Vorliegender Text ▸
Gauck hat Recht – aber:

29.09.2015

Gauck hat Recht – aber: Wer dem Bundespräsidenten zustimmt, kritisiert nicht die Bundeskanzlerin – Grundgesetzänderung beim Asylrecht angehen

„Die Feststellung des Bundespräsidenten, wonach die Aufnahmefähigkeit Deutschlands in der Flüchtlingsfrage begrenzt sei, ist unstreitig richtig,“ machte der Kieler CDU-Bundestagsabgeordnete Thomas Stritzl deutlich. Demgegenüber sei die Kritik des Fraktionsvorsitzenden der Grünen im Bundestag an der Feststellung des Bundespräsidenten falsch. „Bundespräsident Gauck verunsichert nicht, sondern schafft Vertrauen, indem er die Realität beschreibt,“ so Stritzl.

Eingabedaten ▸
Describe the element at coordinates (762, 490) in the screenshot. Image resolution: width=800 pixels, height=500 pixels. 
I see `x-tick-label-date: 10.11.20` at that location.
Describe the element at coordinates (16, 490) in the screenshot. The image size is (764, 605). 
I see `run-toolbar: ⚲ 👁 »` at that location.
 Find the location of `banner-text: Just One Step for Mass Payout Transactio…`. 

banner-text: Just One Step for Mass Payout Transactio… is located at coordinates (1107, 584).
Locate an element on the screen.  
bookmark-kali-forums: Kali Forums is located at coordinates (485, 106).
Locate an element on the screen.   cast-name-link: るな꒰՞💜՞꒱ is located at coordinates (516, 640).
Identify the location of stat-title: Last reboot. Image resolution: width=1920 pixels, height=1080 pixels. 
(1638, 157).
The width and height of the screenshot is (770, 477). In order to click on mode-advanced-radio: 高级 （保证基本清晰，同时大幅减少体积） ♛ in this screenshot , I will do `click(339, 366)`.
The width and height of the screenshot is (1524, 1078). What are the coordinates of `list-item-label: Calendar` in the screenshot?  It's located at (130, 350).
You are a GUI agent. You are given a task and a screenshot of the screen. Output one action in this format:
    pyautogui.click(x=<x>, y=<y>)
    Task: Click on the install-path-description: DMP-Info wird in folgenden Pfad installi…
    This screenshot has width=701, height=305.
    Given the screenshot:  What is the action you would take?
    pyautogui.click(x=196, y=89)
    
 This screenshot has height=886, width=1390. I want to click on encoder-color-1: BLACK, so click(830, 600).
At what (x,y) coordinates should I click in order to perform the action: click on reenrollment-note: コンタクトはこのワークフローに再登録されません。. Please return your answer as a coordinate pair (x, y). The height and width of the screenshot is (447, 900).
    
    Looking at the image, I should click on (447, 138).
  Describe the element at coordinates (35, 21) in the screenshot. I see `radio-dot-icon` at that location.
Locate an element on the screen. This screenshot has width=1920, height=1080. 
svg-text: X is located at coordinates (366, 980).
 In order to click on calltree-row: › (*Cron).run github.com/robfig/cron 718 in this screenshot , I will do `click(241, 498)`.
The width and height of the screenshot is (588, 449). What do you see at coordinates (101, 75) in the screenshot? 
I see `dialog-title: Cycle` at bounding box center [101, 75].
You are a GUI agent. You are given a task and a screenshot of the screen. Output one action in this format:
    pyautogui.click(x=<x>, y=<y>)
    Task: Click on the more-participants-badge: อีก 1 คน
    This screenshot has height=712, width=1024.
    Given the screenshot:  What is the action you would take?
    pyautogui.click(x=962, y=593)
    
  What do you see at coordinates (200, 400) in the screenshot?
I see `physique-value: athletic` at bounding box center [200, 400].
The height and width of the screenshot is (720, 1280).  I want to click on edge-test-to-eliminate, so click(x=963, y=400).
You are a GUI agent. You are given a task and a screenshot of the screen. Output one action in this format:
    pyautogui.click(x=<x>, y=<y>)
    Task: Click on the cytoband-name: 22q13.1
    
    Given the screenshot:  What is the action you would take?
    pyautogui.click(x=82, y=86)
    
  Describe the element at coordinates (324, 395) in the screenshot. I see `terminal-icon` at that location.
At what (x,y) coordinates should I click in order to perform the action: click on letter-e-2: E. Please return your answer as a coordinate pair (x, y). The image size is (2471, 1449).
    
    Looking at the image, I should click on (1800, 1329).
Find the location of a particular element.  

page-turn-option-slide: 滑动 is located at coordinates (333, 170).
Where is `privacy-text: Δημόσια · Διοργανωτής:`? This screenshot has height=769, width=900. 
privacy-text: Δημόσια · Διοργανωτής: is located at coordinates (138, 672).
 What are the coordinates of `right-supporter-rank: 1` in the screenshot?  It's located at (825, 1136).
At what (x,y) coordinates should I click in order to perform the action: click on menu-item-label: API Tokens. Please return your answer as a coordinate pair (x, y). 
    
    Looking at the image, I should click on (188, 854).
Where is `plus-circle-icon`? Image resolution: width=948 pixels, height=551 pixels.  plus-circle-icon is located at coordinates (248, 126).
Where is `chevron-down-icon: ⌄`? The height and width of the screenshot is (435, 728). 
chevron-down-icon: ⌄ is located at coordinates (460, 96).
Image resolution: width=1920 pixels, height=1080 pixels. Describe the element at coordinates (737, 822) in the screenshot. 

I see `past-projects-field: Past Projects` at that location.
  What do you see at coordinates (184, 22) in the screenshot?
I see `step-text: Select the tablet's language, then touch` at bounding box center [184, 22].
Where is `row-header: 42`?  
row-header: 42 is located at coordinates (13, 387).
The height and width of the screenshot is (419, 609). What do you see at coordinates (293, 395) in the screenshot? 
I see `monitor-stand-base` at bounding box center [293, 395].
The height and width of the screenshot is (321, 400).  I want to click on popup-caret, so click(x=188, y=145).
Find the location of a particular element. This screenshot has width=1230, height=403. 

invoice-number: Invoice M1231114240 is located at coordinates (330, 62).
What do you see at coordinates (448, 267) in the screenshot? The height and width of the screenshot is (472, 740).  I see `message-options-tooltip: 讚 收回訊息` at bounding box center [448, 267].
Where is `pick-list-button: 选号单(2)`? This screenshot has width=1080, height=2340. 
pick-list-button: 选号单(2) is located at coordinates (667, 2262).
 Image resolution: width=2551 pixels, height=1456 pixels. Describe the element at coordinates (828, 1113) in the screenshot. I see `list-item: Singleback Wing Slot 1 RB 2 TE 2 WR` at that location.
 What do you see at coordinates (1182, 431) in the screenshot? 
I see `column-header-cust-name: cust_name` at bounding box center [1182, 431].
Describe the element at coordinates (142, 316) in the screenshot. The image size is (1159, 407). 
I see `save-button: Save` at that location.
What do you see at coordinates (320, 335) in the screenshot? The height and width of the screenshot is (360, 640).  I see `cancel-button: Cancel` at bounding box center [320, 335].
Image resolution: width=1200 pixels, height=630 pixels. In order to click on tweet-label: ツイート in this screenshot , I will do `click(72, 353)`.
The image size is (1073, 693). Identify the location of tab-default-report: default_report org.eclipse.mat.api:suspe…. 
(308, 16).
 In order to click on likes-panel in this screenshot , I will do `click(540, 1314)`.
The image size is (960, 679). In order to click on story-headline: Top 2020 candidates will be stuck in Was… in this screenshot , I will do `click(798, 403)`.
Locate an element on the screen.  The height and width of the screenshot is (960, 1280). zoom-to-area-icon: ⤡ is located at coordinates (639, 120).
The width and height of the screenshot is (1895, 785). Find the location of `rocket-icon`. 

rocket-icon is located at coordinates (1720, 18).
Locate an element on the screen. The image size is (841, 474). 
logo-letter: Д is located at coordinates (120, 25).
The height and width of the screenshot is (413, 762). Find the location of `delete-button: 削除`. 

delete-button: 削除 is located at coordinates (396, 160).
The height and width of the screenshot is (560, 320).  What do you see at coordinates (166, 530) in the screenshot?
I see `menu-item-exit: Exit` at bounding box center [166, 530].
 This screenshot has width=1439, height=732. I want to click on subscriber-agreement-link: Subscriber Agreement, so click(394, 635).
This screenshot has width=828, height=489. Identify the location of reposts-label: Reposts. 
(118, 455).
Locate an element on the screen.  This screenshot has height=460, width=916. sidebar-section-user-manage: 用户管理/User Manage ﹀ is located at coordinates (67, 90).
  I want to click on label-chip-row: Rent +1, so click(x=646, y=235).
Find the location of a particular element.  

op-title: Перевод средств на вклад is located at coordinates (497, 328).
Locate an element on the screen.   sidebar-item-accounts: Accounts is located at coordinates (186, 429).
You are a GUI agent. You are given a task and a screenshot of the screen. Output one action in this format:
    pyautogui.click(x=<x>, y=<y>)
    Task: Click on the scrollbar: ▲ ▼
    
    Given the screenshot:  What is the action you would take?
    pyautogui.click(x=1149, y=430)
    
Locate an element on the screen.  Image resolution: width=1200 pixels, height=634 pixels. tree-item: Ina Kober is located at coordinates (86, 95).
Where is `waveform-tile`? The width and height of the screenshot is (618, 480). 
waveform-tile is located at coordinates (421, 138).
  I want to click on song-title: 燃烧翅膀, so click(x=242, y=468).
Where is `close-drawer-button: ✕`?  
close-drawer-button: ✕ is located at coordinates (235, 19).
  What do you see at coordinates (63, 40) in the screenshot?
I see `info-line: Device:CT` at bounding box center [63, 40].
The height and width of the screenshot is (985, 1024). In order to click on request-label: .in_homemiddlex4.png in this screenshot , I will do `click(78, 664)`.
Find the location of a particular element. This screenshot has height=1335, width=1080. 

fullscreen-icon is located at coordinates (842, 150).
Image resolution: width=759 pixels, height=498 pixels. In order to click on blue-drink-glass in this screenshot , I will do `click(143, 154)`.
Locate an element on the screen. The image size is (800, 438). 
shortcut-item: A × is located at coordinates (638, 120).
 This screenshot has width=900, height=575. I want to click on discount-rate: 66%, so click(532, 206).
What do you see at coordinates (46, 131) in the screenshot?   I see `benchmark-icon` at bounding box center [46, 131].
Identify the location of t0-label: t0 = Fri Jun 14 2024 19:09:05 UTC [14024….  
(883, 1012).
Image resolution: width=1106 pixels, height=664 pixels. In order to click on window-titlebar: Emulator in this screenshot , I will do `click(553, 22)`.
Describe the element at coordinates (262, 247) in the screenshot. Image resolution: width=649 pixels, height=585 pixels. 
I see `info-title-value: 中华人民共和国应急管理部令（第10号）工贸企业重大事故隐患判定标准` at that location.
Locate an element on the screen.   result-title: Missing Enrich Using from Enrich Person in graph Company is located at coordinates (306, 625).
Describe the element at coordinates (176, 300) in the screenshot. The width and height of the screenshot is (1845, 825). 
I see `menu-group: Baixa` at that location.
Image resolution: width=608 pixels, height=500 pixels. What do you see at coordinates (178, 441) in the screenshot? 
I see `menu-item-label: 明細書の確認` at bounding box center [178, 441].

Aufgaben zur Bearbeitung ▸
**1.** Welche Funktion hat Thomas Stritzl laut dem Text zu Gaucks Äußerung in der Flüchtlingsfrage?
**2.** Setzen Sie den Text zu Gaucks Äußerung in der Flüchtlingsfrage im Anschluss an seinen letzten Satz fort.
Die Auflistung hat mit dem Text zu Gaucks Äußerung in der Flüchtlingsfrage nichts zu tun.

Antworten je Aufgabe ▸
**1.** Er ist Kieler CDU-Bundestagsabgeordneter.

**2.**
Die Aussage des Bundespräsidenten stehe auch nicht im Gegensatz zur Äußerung der Kanzlerin. Soweit die Flüchtlinge Asylrecht in Anspruch nähmen, gebe die diesbezügliche Äußerung Angela Merkels nüchtern und zutreffend die deutsche Verfassungsrechtslage wieder. Gleiches reflektiere auch die Einlassung des stellv. SPD-Vorsitzenden Ralf Stegner, der aber eine Änderung des Art. 16 GG für seine Partei gleichwohl vollständig ausschließt. Deshalb müsse er nun auch sagen, wie er denn den überbordenden Zustrom tatsächlich begrenzen wolle.

„Ohne eine aktuelle Anpassung des deutschen Grundrechts auf Asyl wird meiner Ansicht nach die notwendige Steuerung des unkontrollierten Zustroms nicht dauerhaft funktionieren,“ zeigte sich Thomas Stritzl überzeugt.